Top of Supplied material

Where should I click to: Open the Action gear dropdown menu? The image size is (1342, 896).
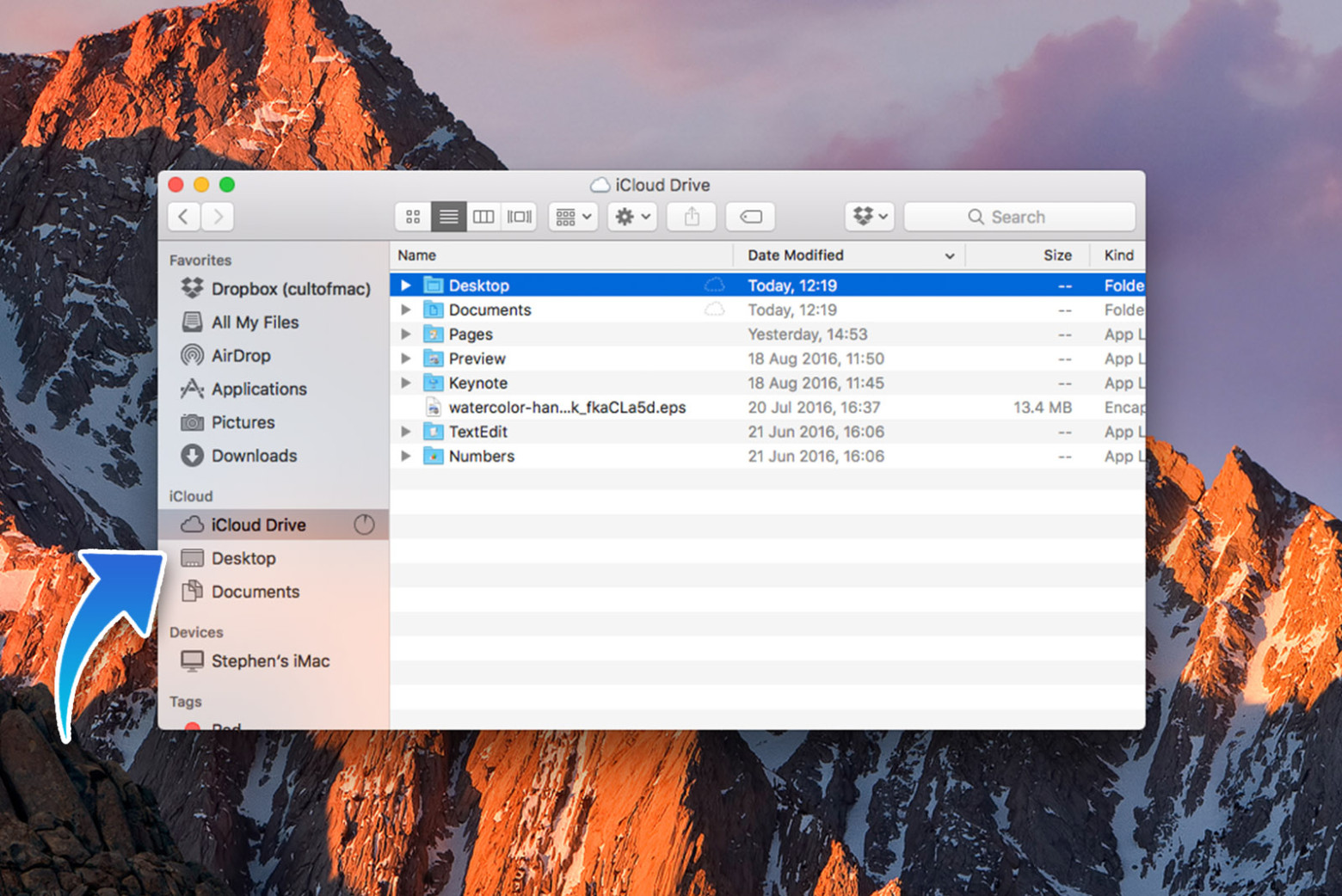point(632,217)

Bottom of Supplied material
Top of Supplied material

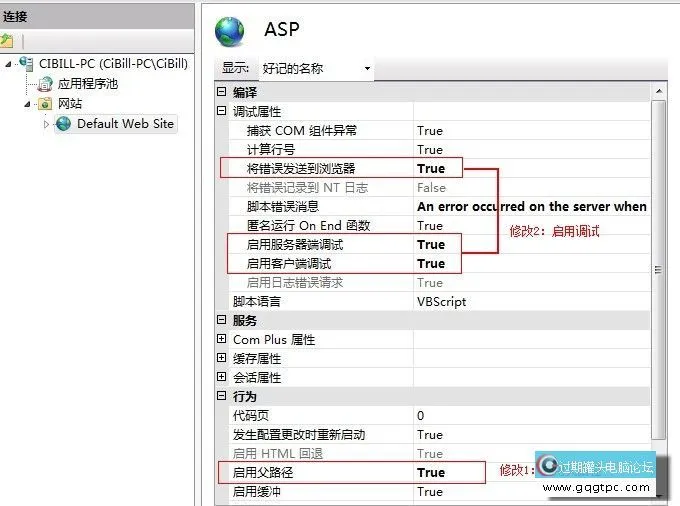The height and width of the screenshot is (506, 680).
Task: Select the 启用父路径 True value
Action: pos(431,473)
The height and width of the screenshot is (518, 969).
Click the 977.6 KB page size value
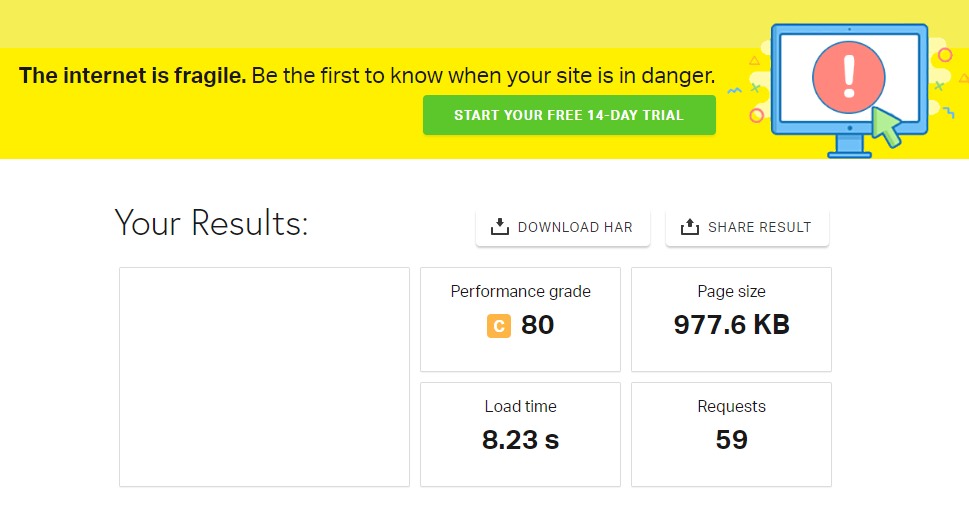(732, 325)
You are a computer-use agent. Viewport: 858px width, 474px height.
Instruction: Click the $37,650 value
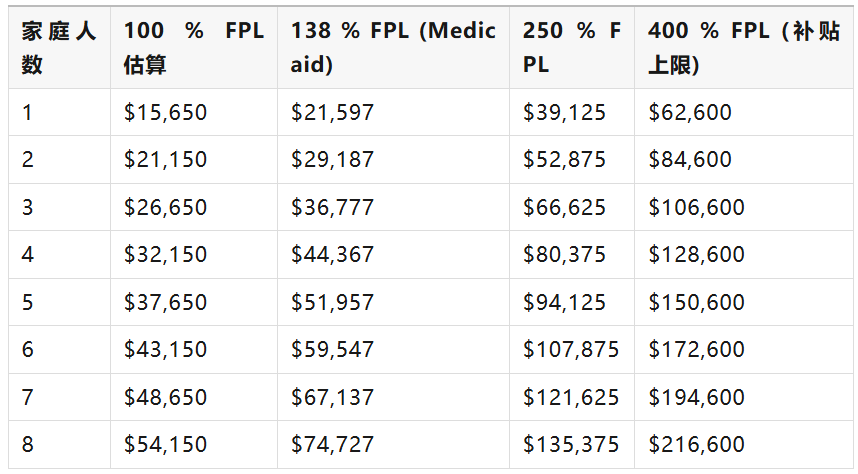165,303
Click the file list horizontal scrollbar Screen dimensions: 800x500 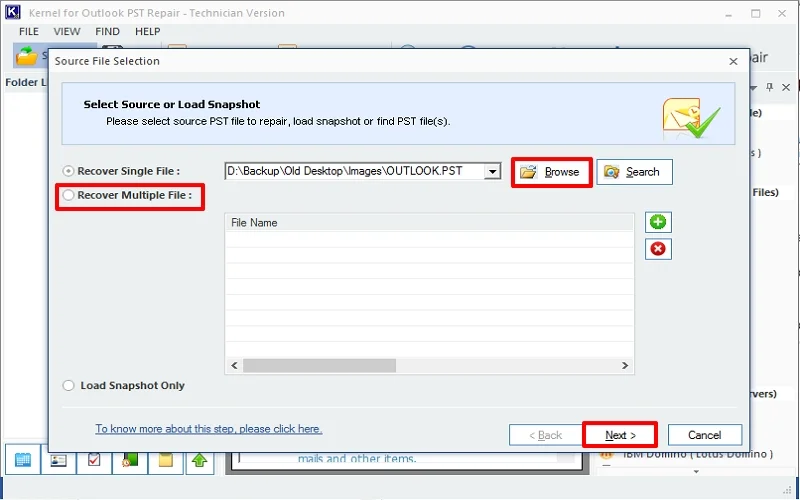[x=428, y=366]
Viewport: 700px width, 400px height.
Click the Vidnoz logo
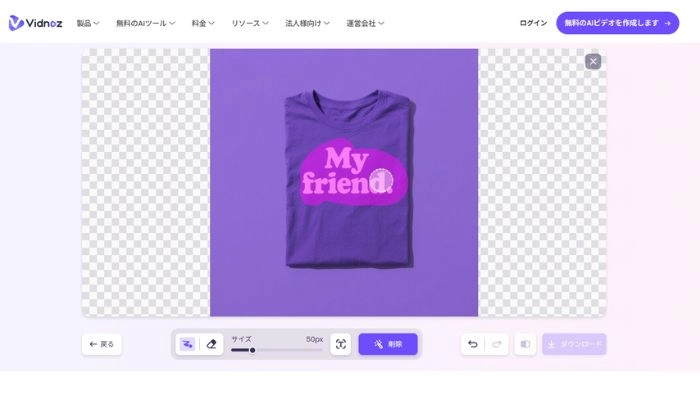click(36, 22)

Bottom of Supplied material

Lines holding the word "Viewport" in the entries above are the ones to pull out. Copy them all.

You are a computer-use agent. Viewport: 858px width, 474px height.
Viewport: 700px width, 400px height.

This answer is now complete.